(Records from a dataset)
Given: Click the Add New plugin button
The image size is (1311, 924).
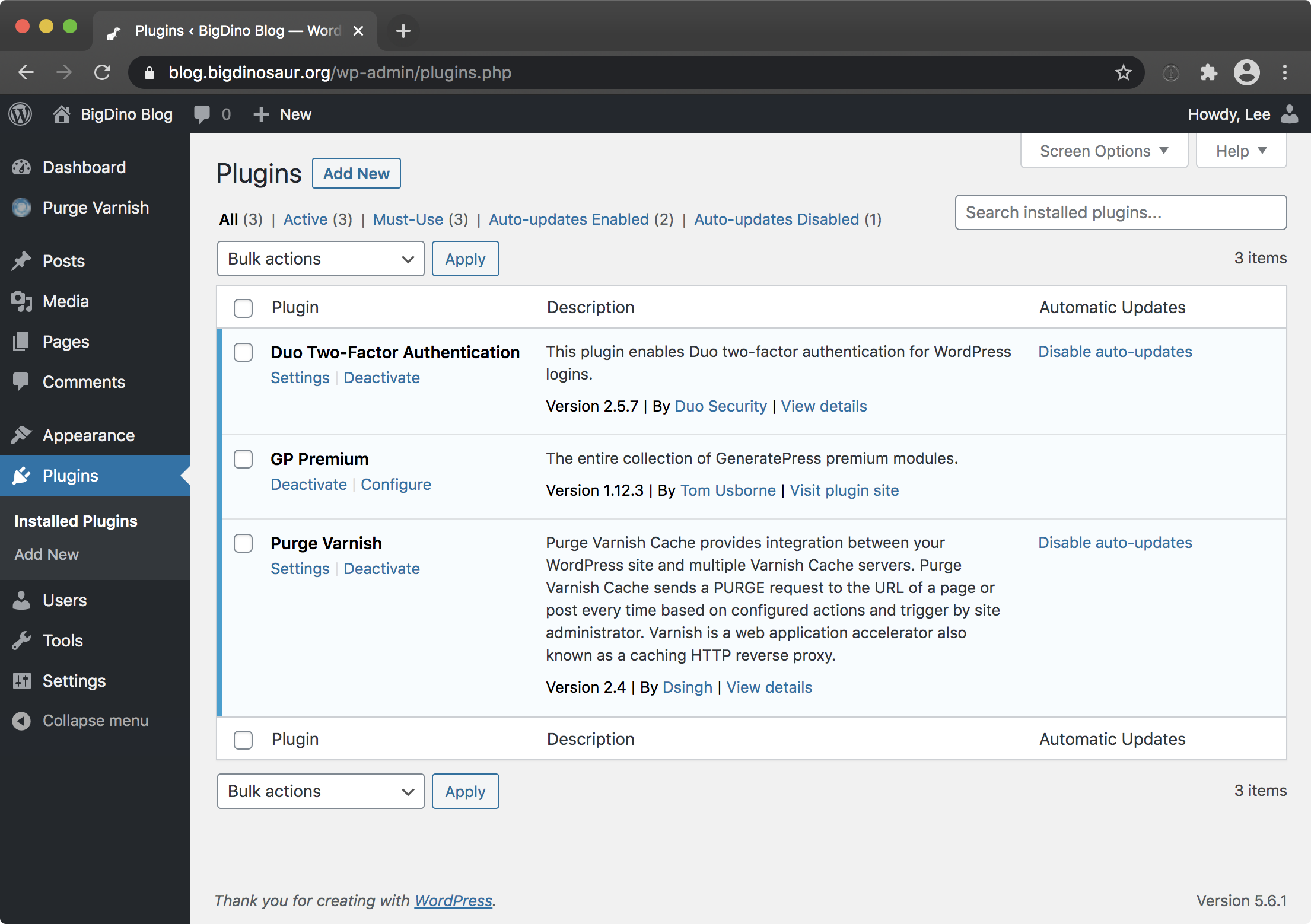Looking at the screenshot, I should (356, 173).
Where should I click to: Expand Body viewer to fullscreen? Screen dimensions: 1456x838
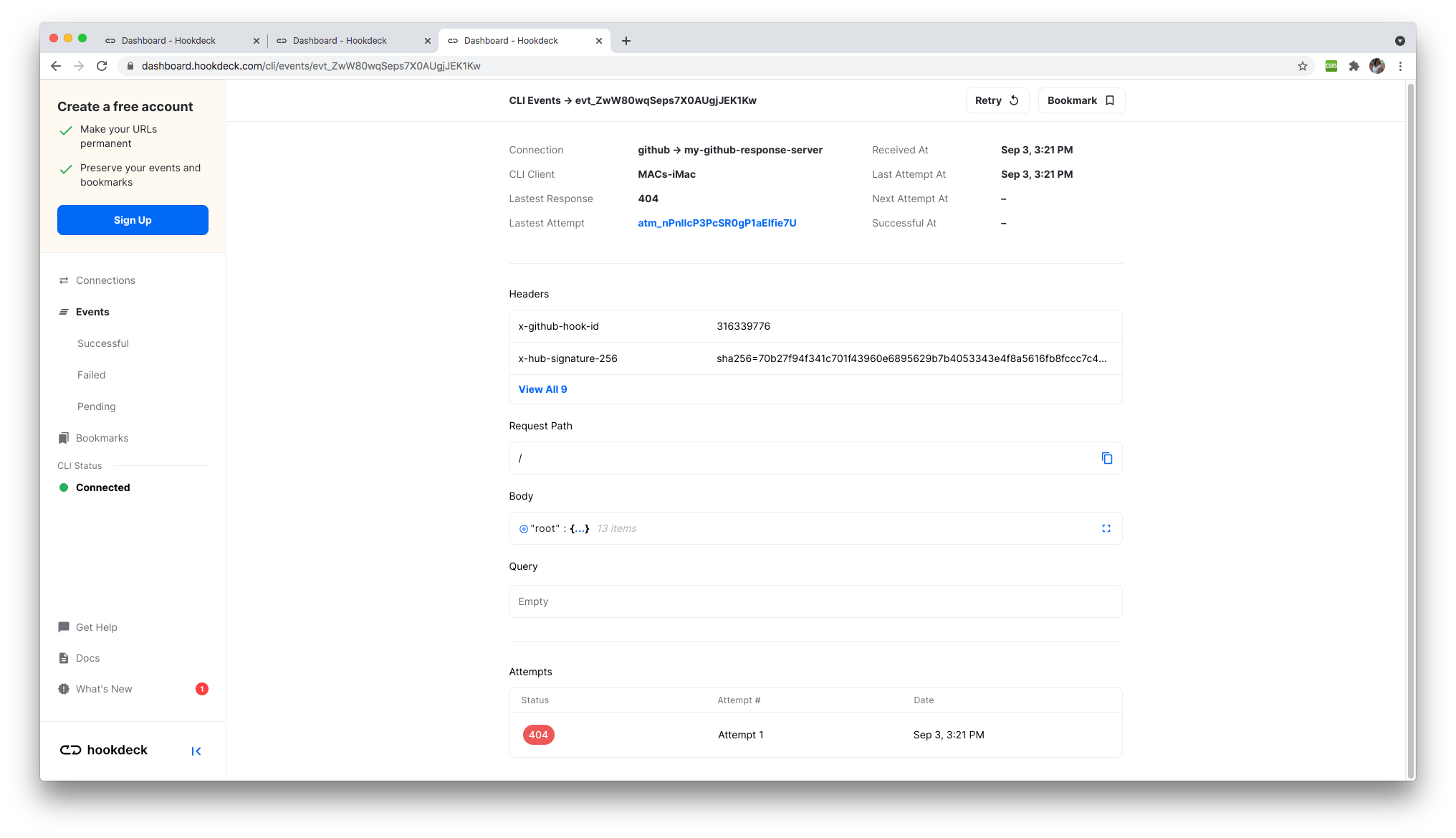pyautogui.click(x=1106, y=528)
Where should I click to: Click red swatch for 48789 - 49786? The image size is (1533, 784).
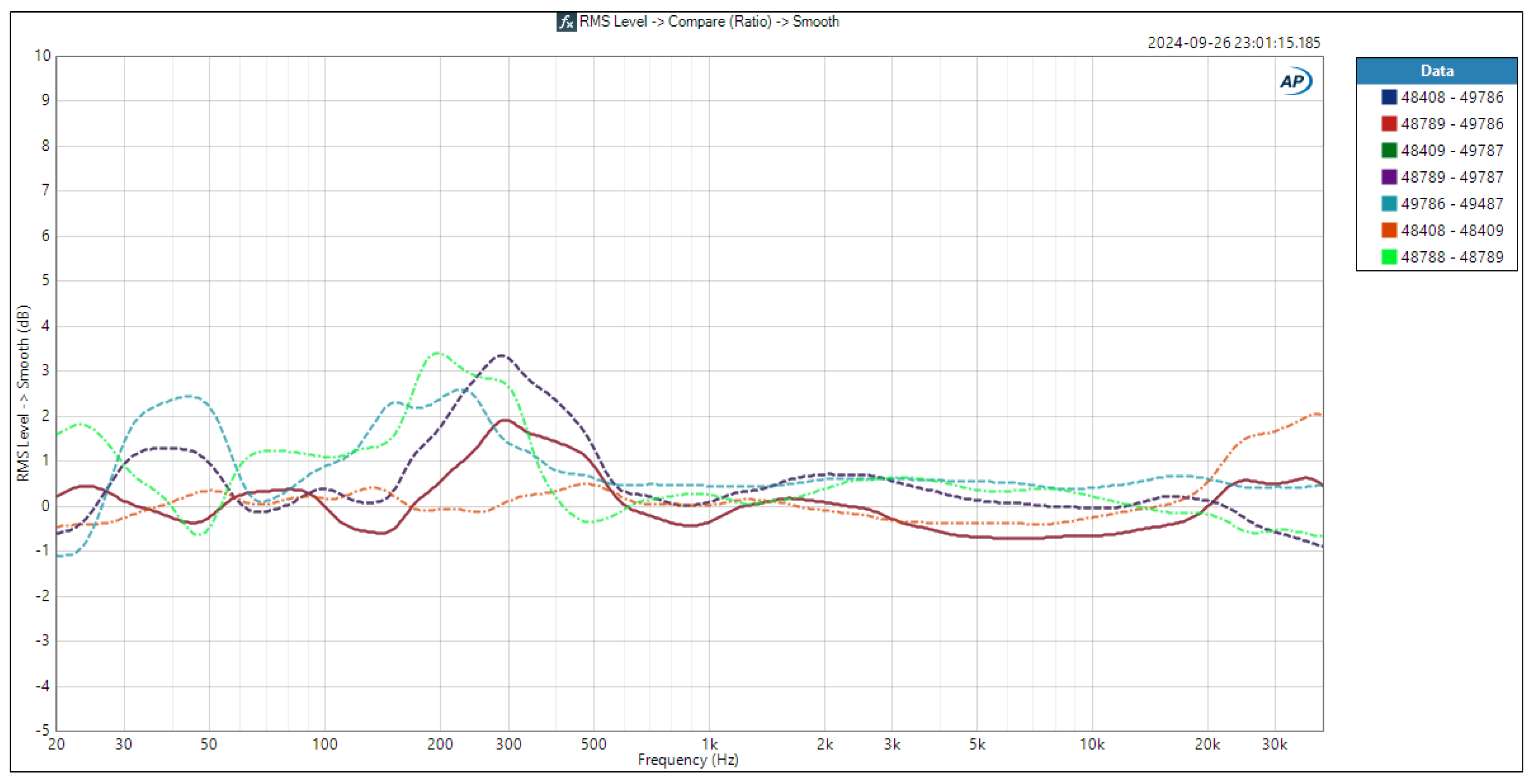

* Activity
A word-for-word copy is needed of the lines from the line holding "Where should I click to: Expand" through the end of the records, both included, excluding every picture.

* Final answer
Where should I click to: Expand Body viewer to fullscreen? Screen dimensions: 1456x838
pyautogui.click(x=1106, y=528)
Where should I click to: Click red swatch for 48789 - 49786? The image size is (1533, 784).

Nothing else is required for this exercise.